SparseTrain:Leveraging Dynamic Sparsity in Training DNNs on General-Purpose SIMD Processors

TL;DR

This paper introduces SparseTrain, a software-based method that exploits dynamic sparsity from ReLU activations to accelerate training of deep neural networks on general-purpose SIMD processors, achieving significant speedups.

Contribution

It presents a novel software scheme to leverage dynamic sparsity during training, applicable to all training components, without hardware modifications.

Findings

Speeds up training of VGG16, ResNet-34, ResNet-50, and Fixup ResNet-50 by 1.31x to 2.19x.

Outperforms dense convolution implementations on popular neural networks.
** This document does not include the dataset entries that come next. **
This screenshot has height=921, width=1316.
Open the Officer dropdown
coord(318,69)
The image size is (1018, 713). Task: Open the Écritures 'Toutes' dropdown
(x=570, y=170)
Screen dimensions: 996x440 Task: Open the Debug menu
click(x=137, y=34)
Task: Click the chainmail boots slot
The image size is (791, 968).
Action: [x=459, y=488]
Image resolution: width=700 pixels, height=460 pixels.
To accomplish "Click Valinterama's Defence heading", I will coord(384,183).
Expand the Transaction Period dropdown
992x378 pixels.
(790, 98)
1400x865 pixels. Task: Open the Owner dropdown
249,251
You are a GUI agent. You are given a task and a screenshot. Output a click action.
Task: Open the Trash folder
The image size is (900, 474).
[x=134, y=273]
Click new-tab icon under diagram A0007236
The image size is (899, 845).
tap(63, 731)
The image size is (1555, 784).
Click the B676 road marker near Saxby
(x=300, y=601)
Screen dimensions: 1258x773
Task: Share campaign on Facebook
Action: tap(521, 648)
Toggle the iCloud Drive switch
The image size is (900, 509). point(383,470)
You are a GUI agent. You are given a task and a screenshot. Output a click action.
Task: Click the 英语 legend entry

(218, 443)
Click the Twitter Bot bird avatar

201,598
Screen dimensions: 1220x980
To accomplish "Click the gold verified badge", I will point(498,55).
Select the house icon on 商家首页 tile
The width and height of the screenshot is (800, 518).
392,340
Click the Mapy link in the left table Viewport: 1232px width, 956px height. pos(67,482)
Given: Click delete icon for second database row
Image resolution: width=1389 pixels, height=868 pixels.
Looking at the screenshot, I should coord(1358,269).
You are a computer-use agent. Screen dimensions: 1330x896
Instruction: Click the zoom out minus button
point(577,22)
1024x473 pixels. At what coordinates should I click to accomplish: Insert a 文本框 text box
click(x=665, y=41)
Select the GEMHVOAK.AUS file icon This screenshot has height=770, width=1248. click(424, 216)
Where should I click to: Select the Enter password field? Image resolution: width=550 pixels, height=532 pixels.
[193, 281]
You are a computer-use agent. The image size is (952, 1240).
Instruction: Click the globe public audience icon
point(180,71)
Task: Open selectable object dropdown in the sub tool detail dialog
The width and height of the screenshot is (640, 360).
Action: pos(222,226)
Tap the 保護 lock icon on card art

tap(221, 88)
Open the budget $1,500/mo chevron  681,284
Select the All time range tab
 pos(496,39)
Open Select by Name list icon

Applicable to all major training components without hardware changes.

Abstract

Our community has greatly improved the efficiency of deep learning applications, including by exploiting sparsity in inputs. Most of that work, though, is for inference, where weight sparsity is known statically, and/or for specialized hardware. We propose a scheme to leverage dynamic sparsity during training. In particular, we exploit zeros introduced by the ReLU activation function to both feature maps and their gradients. This is challenging because the sparsity degree is moderate and the locations of zeros change over time. We also rely purely on software. We identify zeros in a dense data representation without transforming the data and performs conventional vectorized computation. Variations of the scheme are applicable to all major components of training: forward propagation, backward propagation by inputs, and backward propagation by weights. Our method significantly outperforms a highly-optimized dense direct convolution on several popular deep neural networks. At realistic sparsity, we speed up the training of the non-initial convolutional layers in VGG16, ResNet-34, ResNet-50, and Fixup ResNet-50 by 2.19x, 1.37x, 1.31x, and 1.51x respectively on an Intel Skylake-X CPU.